Point 1.-         Abstract: it is too short; please include a brief background, a summary of the main findings and the translational value with clinical implications of the findings reviewed.

Response:      The information requested in the summary was added.

 Point 2.-         Please state the aim and the rationale of the present review, highlighting the novelty compared to previous papers on this topic.

Response:      The request is included in the section of the summary, specifying in more detail the objective of this work and its difference with those already published

 Point3.-           Figure 3: “Platelet aggergation” should be changed in “Platelet aggregation”.

 Response:      Spelling errors were corrected in the texts of the figures.

Stored data
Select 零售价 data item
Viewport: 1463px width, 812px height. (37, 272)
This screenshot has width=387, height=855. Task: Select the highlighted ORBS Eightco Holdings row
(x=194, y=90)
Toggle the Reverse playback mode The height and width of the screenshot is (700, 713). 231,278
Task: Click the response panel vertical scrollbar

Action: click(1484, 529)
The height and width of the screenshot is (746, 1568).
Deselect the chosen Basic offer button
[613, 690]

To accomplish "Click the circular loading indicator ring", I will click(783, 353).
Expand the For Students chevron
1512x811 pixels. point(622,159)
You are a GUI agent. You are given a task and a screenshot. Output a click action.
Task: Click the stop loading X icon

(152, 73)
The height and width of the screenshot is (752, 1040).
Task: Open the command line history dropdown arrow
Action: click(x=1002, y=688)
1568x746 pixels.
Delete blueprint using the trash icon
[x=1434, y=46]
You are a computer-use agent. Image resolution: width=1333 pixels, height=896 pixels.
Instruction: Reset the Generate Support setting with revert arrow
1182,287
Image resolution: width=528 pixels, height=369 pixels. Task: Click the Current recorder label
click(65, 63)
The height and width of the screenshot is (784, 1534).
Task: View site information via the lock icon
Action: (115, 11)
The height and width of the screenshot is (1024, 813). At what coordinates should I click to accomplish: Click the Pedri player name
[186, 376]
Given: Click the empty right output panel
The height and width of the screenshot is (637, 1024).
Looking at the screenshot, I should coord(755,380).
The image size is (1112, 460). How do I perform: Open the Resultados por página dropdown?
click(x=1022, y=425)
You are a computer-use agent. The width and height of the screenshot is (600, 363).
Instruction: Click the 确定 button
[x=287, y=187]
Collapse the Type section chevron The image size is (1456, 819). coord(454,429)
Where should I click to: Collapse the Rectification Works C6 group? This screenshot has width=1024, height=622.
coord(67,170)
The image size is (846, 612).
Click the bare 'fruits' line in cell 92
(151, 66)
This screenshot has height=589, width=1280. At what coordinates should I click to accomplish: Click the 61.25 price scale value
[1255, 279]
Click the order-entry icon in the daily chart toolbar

TASK BRIEF: Return the portion of the peer-review response word for word, starting at "Point 1.-         Abstract: it" and ending at "on this topic.". The material was taken from a separate source.

RESULT OF THE TASK:
Point 1.-         Abstract: it is too short; please include a brief background, a summary of the main findings and the translational value with clinical implications of the findings reviewed.

Response:      The information requested in the summary was added.

 Point 2.-         Please state the aim and the rationale of the present review, highlighting the novelty compared to previous papers on this topic.